How high should your credit score be? While there is no set number that guarantees approval, a FICO® score of 670 is considered good. This is often enough to get a balance transfer card or a low interest loan. There are many ways to get your credit score for free if you don’t know yours yet.
With a FICO® score of 670 or higher, it makes sense to take advantage. Check out balance transfer cards or the rate shop for a loan.
3. It will take at least six months to pay off your debt
Debt consolidation is generally more beneficial with larger debts taking longer to pay off. If you pay for a year, two years, or more, a lower interest rate can save you hundreds or thousands of dollars.
It’s not as good with small debts that you could pay off in a few months. You can still get a balance transfer card and save on interest. However, these cards almost always charge a balance transfer fee of 3% to 5%. These fees can wipe out most or all of the interest savings.
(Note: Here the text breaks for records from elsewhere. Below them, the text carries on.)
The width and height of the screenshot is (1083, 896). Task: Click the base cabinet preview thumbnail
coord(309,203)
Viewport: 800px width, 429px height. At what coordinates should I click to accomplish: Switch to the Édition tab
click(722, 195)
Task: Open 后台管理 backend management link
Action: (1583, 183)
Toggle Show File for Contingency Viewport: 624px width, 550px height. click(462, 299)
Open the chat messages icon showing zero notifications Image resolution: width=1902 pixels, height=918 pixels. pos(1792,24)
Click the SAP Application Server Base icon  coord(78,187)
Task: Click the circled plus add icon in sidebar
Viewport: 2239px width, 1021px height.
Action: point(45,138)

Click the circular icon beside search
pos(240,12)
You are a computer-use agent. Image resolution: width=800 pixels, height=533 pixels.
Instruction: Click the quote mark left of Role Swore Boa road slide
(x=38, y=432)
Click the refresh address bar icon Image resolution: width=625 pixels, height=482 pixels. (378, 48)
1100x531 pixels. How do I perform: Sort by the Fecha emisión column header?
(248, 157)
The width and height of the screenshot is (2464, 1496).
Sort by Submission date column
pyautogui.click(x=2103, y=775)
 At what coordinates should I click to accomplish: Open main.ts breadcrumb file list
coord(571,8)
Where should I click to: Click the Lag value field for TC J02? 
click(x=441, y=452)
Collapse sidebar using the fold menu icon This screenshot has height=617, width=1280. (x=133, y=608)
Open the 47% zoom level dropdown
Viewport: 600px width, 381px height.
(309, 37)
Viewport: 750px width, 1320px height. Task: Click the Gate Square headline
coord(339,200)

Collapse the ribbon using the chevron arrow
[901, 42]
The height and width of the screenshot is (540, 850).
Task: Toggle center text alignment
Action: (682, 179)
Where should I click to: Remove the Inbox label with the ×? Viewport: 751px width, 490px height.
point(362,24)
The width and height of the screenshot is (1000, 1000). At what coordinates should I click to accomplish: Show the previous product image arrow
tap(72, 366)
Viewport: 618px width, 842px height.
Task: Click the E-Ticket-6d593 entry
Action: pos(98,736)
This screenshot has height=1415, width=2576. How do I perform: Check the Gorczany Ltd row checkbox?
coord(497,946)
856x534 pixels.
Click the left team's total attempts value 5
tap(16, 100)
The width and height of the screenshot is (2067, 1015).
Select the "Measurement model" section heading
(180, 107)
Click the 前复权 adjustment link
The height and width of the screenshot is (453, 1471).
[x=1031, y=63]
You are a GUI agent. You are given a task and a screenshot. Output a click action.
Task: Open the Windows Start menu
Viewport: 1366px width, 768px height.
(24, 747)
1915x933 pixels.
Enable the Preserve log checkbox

Do the math to find out how long it will take to pay off your credit card debt. A credit card reimbursement calculator can help. Plug in your total balances, the interest rate and the amount you can pay per month to see the repayment time.
As a rule of thumb, consider debt consolidation if you are making payments for at least six months. If you can pay it off sooner, debt consolidation is probably not worth it.
One more thing to know about debt consolidation: it doesn’t solve credit card debt on its own. This only works if you pay as much as you can and avoid overspending on your credit cards. If you do this, consolidating your debts can save you money.